** start of DOCUMENT PASSAGE **

The 200,000,000 new shares at $.005 is the $1,000,000 that they filed for.
Or did I miss something ?
I missed that part, EE
I don't find any mention of $40 MM in local tax incentives, there was a $24 MM bond financing agreement that did not go through.
The $40 MM was the price of the original Bio-Fuel plant.
So PHGI would have had to come up with the other $16 MM (at .0046 per share that would be 3,5000,000,000 shares)
Interesting, he was the asst moderator on the John H Beebe board
Common was reduced by converting them into preferreds at a 4 to 1 ratio(I think) So 100,000,000 common could be shifted to 25,000,000 preferreds and it looks like the share count went down. Then they can balloon out when (IF? ) they were worth something.
Since it is so easy to up the authorized count, the fact that we were pegged to the max common was really no issue or safety net as JB told many people.
With the history the company has, wouldn't it make it almost impossible to actually turn this company into a reporting company? There is a lot swept under the carpet with this many owners, splits, etc. How could somebody sign off on what liabilities may be hidden from incarnations ago before this management touched it. Let alone explain all the insider transactions with the co. It would be lots of explaining to do. As with the canadian dividend, it looks like there may have been an honest intention to turn into a reporting co, but just not the knowledge on how to do it. Maybe it will happen somehow by moving into a clean co, but wouldn't that have been easier to do in the first place? Shells do not cost all that much.
PQL
that's a pretty low bar. getting a couple million dollar market cap in the pinks is fairly easily - let alone if you actually have a viable business and revenues.
How are we susposted to know that PHGI has revenue and earnings if they do not report?
Not trying to be rude or anything, just a practical question.
PQL,
Can you get the outstanding shares updated also.
I guess the company will need to provide that info as new TA will not provide that info.
The all or none may have an impact on the order filling.
In the pinks and OTCBB the MM's don't have to have display customer orders like in the main NASDQ markets.
Dog, it was in the PR from the co:
company is now proceeding on completing the full assembly and construction of the refinery that was originally transported into Opp this fall. Perihelion management advises shareholders that due to contractor delays relating to the manufacture and construction of the building, initial production of biodiesel will likely be slightly delayed from the late December 2007 date as originally conceived. Construction of the site can be viewed live on the PeriheliBlog located at http://www.perihelionglobal.com/blog.
Do the preferreds not matter? JB has 100 voting control with his and the others are convertable to common at a 4 to 1 ratio (I think that is the ratio)and they have preference in dividends etc (per co PR).
How does dropping the AS make a difference? The OS is what has happened here.
This getting kind of old to keep glossing over this minor factual issue.
It is not positive or negative, it just is.
Dog, I don't think I said that these points were irrelevant - for a co wanting to be transparent I see very little.
We have not seen ANY financial information other than seeing that there 300,000,000 plus common share equivilent shares in the co.
We know almost nothing about what the co got for these shares.
With being a development stage co, I think that means that there are no revenues, so it is all a long shot bet.

** end of DOCUMENT PASSAGE **

• SHORT PROBLEM 1
In the PHGI forum discussion, what was the $40 MM the price of?
• SHORT PROBLEM 2
Set down the passage of the PHGI forum discussion starting at "How are we susposted" and ending at "shares updated also.", word for word.
• SHORT PROBLEM 3
Write the next part of the PHGI forum discussion, picking up after its final post.
The records below come from a separate source and have no connection to the PHGI forum discussion.

** start of DATASET RECORDS **

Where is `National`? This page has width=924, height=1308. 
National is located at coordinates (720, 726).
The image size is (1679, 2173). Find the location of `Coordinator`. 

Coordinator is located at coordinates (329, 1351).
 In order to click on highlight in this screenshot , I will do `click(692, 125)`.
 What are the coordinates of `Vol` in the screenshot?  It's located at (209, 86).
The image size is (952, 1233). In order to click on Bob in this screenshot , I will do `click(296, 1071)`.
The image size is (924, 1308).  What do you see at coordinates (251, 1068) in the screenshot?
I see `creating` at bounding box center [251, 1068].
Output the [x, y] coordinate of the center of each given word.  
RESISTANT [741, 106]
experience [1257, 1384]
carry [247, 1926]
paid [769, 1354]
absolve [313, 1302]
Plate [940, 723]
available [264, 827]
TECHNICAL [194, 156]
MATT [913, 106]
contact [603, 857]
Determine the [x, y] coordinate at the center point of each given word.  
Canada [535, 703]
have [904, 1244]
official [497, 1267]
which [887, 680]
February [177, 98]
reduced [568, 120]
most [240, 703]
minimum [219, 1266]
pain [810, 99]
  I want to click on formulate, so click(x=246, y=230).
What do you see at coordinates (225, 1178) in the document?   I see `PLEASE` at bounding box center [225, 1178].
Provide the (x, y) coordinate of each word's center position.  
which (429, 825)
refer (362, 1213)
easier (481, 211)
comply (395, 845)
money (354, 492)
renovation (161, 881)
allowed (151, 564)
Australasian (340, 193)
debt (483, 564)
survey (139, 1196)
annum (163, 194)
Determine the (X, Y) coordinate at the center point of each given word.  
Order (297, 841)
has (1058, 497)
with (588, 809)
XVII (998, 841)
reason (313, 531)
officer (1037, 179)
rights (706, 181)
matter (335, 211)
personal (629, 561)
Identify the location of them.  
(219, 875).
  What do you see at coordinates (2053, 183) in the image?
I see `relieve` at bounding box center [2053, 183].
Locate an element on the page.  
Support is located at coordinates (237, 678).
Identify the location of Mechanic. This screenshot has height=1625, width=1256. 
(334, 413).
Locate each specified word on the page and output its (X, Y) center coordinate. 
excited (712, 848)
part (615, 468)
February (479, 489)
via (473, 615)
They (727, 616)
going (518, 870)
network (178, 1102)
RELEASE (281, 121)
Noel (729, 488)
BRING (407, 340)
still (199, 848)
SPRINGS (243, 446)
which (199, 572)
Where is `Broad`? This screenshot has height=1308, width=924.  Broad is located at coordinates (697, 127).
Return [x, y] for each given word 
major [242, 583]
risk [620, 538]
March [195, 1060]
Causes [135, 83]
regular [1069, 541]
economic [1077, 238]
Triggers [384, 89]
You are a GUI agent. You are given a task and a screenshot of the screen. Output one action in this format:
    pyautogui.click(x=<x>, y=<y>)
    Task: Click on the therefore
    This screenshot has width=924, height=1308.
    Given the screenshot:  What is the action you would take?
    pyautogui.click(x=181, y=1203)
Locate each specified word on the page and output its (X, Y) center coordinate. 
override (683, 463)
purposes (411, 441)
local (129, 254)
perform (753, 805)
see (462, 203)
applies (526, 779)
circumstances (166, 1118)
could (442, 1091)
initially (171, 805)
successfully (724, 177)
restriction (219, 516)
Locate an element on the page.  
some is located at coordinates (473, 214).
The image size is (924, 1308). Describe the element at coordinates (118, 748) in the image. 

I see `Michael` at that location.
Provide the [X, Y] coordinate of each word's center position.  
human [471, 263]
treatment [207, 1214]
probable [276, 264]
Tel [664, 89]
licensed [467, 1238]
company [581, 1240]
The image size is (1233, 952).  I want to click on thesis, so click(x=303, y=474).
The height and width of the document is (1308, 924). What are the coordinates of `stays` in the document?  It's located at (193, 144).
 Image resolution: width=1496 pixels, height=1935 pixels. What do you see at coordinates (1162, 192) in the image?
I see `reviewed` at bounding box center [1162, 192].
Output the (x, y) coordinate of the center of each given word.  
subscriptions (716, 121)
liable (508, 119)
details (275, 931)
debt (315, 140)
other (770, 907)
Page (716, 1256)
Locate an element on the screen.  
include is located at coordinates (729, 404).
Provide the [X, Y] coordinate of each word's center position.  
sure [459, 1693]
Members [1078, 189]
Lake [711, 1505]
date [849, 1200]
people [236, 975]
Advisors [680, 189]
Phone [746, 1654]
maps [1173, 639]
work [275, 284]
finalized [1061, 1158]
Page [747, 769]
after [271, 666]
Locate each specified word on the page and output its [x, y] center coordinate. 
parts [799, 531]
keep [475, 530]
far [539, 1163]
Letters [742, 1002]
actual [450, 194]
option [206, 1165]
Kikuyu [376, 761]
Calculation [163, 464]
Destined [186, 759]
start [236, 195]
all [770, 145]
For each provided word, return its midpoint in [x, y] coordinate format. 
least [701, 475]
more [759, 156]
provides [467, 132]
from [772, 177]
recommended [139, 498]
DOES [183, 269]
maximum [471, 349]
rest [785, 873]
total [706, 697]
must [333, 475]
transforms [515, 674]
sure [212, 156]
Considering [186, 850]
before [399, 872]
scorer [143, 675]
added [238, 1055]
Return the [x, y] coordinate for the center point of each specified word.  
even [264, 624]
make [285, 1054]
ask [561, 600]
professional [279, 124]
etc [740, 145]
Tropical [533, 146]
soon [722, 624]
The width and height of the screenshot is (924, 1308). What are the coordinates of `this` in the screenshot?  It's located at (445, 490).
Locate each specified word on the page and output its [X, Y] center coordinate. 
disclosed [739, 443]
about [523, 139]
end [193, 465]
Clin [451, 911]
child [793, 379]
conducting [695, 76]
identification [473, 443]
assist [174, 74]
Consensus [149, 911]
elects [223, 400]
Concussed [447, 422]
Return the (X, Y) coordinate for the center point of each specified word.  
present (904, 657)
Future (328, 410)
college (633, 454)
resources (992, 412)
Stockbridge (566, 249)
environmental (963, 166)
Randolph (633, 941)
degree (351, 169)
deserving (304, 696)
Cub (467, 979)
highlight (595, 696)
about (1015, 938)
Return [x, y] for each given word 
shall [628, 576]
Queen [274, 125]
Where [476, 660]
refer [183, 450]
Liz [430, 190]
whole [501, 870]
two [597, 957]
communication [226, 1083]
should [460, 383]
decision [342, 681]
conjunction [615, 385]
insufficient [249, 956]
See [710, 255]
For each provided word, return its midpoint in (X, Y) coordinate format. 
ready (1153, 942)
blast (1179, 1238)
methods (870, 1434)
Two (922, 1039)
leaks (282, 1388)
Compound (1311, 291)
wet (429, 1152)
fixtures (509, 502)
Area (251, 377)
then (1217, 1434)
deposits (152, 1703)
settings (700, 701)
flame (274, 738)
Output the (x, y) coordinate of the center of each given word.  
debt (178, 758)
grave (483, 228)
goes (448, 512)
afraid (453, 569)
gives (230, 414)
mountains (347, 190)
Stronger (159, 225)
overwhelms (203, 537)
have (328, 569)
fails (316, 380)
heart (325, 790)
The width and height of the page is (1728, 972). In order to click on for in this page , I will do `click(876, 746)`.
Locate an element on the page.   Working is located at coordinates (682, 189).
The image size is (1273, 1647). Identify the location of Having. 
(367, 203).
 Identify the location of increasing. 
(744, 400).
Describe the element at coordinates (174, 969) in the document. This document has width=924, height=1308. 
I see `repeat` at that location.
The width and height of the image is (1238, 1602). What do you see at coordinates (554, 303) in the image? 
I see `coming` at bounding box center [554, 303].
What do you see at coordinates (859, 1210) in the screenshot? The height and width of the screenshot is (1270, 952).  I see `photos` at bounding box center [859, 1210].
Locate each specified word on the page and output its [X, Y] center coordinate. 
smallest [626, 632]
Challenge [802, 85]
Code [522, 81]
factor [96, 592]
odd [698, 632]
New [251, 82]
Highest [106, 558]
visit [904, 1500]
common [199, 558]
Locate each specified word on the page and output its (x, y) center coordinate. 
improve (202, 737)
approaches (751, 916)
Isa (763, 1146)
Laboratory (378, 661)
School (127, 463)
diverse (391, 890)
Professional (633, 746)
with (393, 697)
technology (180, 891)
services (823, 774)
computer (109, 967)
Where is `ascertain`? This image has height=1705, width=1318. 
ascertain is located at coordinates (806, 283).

** end of DATASET RECORDS **

• FINAL RESULT 1
The $40 MM was the price of the original Bio-Fuel plant.

• FINAL RESULT 2
How are we susposted to know that PHGI has revenue and earnings if they do not report?
Not trying to be rude or anything, just a practical question.
PQL,
Can you get the outstanding shares updated also.

• FINAL RESULT 3
A stock's price will move on information and we have PR's that talk about what is happening, but a slab poured in Opp is the only thing we can see. And no audited financials that show earnings. An assets value is in the ability to generate income. If and when we generate income, the stock price will move. That is what I am interested in, I assume that that is what all the other "longs" out there want too.
Per JB - Both Radio stations are operational and PHGI is managing the TV station. PHGI does not own the FCC broadcast license for the TV station at this time, but has plan to acquire it in the future.
(the ownership can be confirmed at the FCC web site)
It was reiterated that the broadcast division will be spun off as a seperate co in the future.
He indicated that this is the information contained in the PR's released and that this is not new information.
If anyone wants to do a tour, they are welcome to make the arrangements and have a hosted tour.
PQL - I tried to watch the YouTube videos linked above and they are locked. Can they get unlocked?
Thanks
I just saw that the cams were moved to not let us see the construction.
I wonder if they are digging us another 100,000,000 shares to secretly issue.
(that is a joke, so you don't need to flame out on it)
The point of a standard is so that users of the financial statements can compare information across companies. So if you try and project a price for PHGI in the future using dilutive shares and try and compare it with another company you'll be way off because NO ONE else uses dilutive shares to project the Price. So just make sure you compare apples to apples, that's what my point was.
If you want to do a comparison, you need to find other co's that have over half of their equity in the convertable preferreds.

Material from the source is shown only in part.